— START OF TEXT PASSAGE —
It’s a nice circuit. The layout is quite interesting and the racing last year was good. The sectors of the track are fairly different, so there’s a challenge there. Last year the days started out pretty cold so it was very slippery, but hopefully now it’s been used a bit more the track surface won’t be as shiny, so it should be easier to get the car as we want it.
You’ll be using the shorter wheelbase car again; why is this?
It has a better feeling for me and seems to make it easier for me to get more of what I want from the car. We’ve been trying to get rid of understeer to get the car more as I want it and the shorter car helps with this.
Any thoughts looking back at your race in Abu Dhabi?
It wasn’t the longest race I’ve been in; certainly not as good as my 2012 race there either. Obviously it wasn’t ideal, but that’s the way things go sometimes. We should have a much longer race in Austin.
What’s your previous experience of racing in the US?
I competed in seven Grands Prix at Indianapolis. Unfortunately the one time I felt I had a really strong car there it was 2005 when only six cars raced and I wasn’t one of them. I did get pole position in 2003, but none of the races there are ones I remember well. In 2011 I tried NASCAR. I did two races on the Charlotte oval and I really liked it a lot. That was probably the experience I needed to open my eyes for racing again. After that I really wanted to come back to Formula 1, while it was a tempting idea to do more NASCAR too.
How are you looking forward to racing in Austin again?
— END OF TEXT PASSAGE —
— START OF THE RECORDS —
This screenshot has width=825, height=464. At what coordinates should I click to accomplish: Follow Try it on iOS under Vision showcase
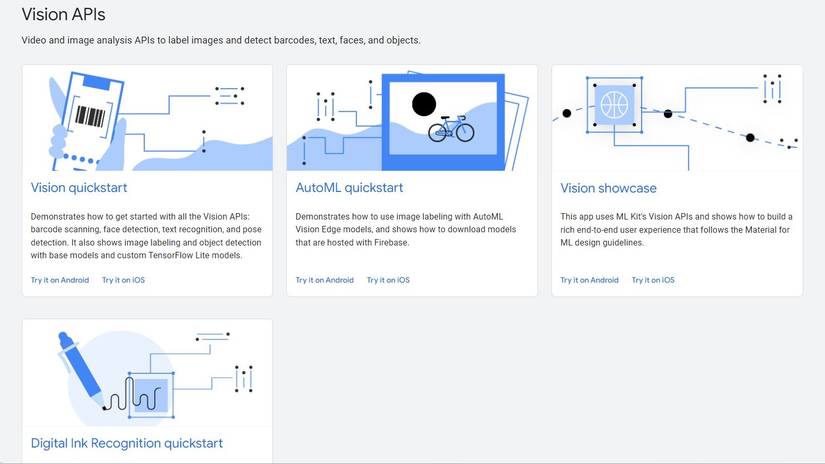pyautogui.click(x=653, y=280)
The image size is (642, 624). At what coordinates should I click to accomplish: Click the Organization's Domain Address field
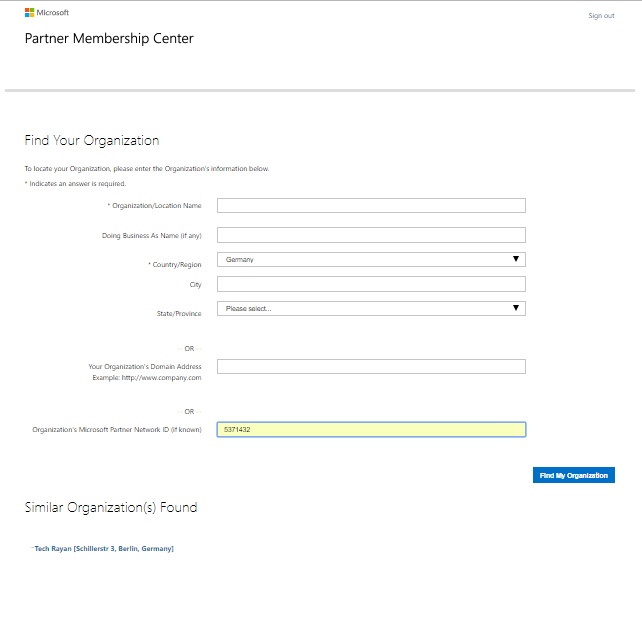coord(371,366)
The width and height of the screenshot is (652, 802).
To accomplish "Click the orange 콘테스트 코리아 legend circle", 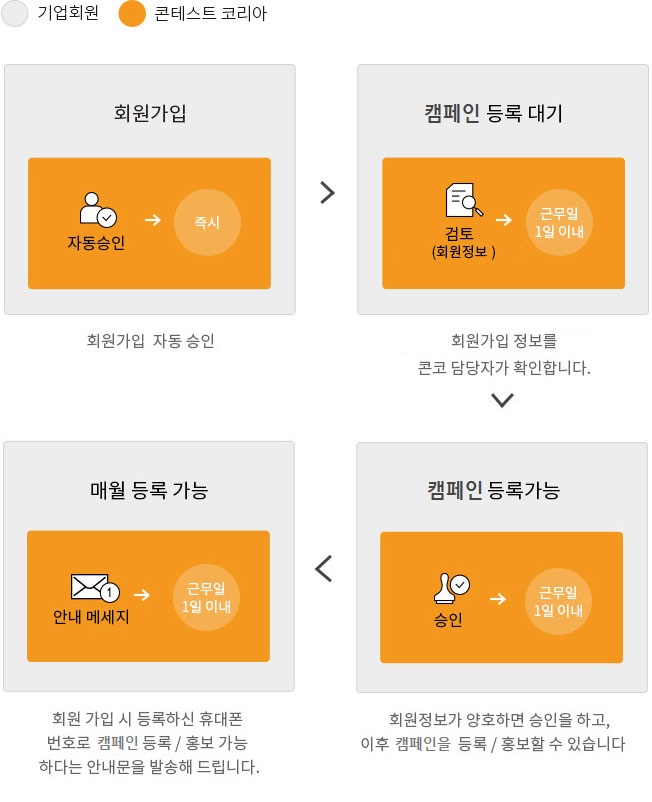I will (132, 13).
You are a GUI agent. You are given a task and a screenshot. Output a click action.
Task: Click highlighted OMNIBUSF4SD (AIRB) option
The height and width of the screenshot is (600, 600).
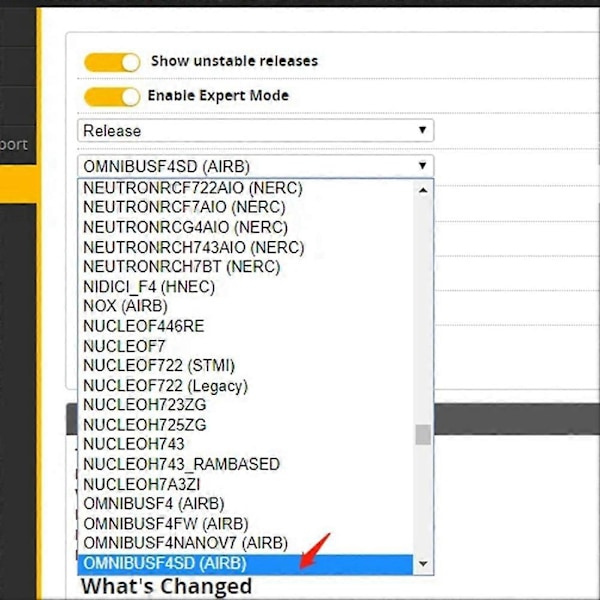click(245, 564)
— END OF THE RECORDS —
— START OF THE RECORDS —
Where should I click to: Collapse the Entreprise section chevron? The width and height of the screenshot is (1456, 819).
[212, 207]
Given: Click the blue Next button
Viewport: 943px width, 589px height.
— END OF THE RECORDS —
◆ **THE TASKS**:
1 – Rescale the rows starting at the line containing "You are a GUI" and ending at the line containing "click(245, 564)" by repeating them with their requests and multiplying each click coordinate in the answers by 1.3, rounding to whole numbers with halves going up. Leave the pictures out of your answer.
2 – Carry the interview with the racing driver on from its last line.

◆ **TASK-BY-TASK ANSWERS**:
1 –
You are a GUI agent. You are given a task and a screenshot. Output a click action.
Task: Click highlighted OMNIBUSF4SD (AIRB) option
The height and width of the screenshot is (600, 600).
click(319, 733)

2 –
After going there for the first time last year – like everyone – I’m particularly looking forward to this one. I like the American atmosphere, it’s just a relaxed environment. They know how to have fun, and most of all they love racing.
What are your memories of last year’s race?
It was an okay day, but not a very easy one for us. I got a bad start and then I touched with another car on the first lap so I had a lot of work to do. We were using quite hard tyres for the race so it was difficult to get the performance you wanted from them; especially when it got cooler because of the clouds that day. Hopefully it’ll be clear skies this year.
Do you think a better performance is possible this year?
The car has been feeling pretty good and we’ve seen some good races this year. We won’t know how good it is in Austin until we’re out on track, but we’re certainly pushing for a good result.
Romain Grosjean: “I’m really looking forward to Austin”
He may have missed out on a fourth consecutive podium in Abu Dhabi, but Romain Grosjean is particularly looking forward to Austin and reckons his strong form can continue in the US of A
How are you looking forward to Austin?
I am looking forward to it a lot. Last year we had a reasonable weekend there in what was Formula 1’s first visit to the Circuit of the Americas, but this year I think there’s potential for a lot more. In 2012 the track surface was new and temperatures were quite cool, so we struggled to find grip and also to get the best setup as we learnt the new circuit. This year we have all the data from last time, we’re expecting warmer temperatures and I know both the team and myself are working really well together to extract strong performance from the car.
What particular challenges does the Circuit of the Americas present?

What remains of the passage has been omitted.